Recent development of phase contrast X-ray microtomography at synchrotron facilities have allowed as ex vivo and as in vivo non-destructive testing of polymer biomaterials. Using the SR to visualize implants require profound knowledge of radiation influence on physical properties of biomaterials and their biocompatibility. In this work, five various UHMWPE-derived materials before and after SR irradiation with the dose required to obtain three-dimensional phase contrast tomographic data have been studied.

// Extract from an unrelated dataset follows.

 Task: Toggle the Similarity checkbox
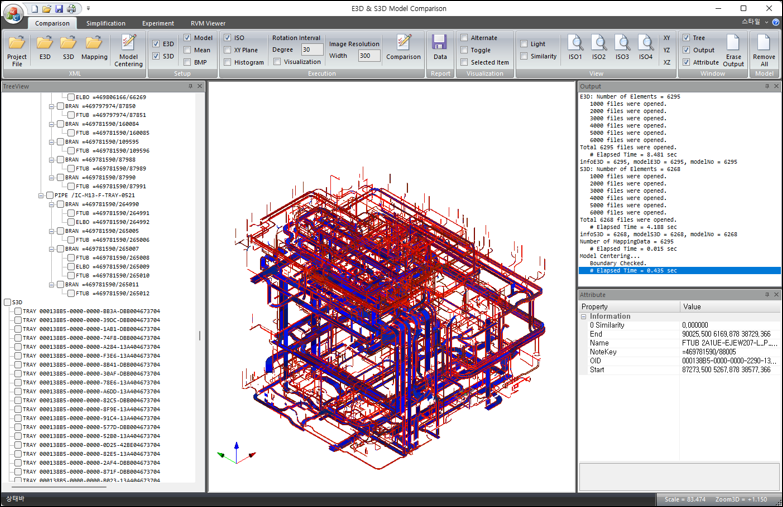click(x=524, y=56)
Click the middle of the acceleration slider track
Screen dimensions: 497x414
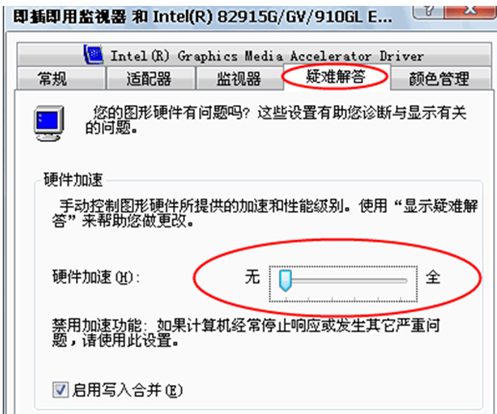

The study of polymers after synchrotron radiation showed the chain scission and the free radicals formation in the UHMWPE derived materials. The IR-spectra and wettability data showed the evidence of the appearance of carbonyl and carboxyl chemical groups and an increase of the surface energy polar component proving the oxidation and reduction of the molecular weight, which would typically lead to degradation of material structure. On the contrary, the UHMWPE microhardness was increased by X-ray radiation, providing evidence of cross-linking that usually leads to three-dimensional network and renders it more resistant to mechanical stress in multiple directions. The relationship between a growth of UHMWPE surface hydrophilicity after SR and surface colonization by stromal cells demonstrated potential of irradiated polymers in bioactivity and possible application for cartilage/bone interface engineering.

The obtained data demonstrates that the SR may be used to crosslink UHMWPE prior to fabrication into its final form. Combined with three-dimensional structure information such as porosity, pores spatial distribution, and tissue ingrowths it might be potentially the most promising technique for preclinical characterization of polymer implants.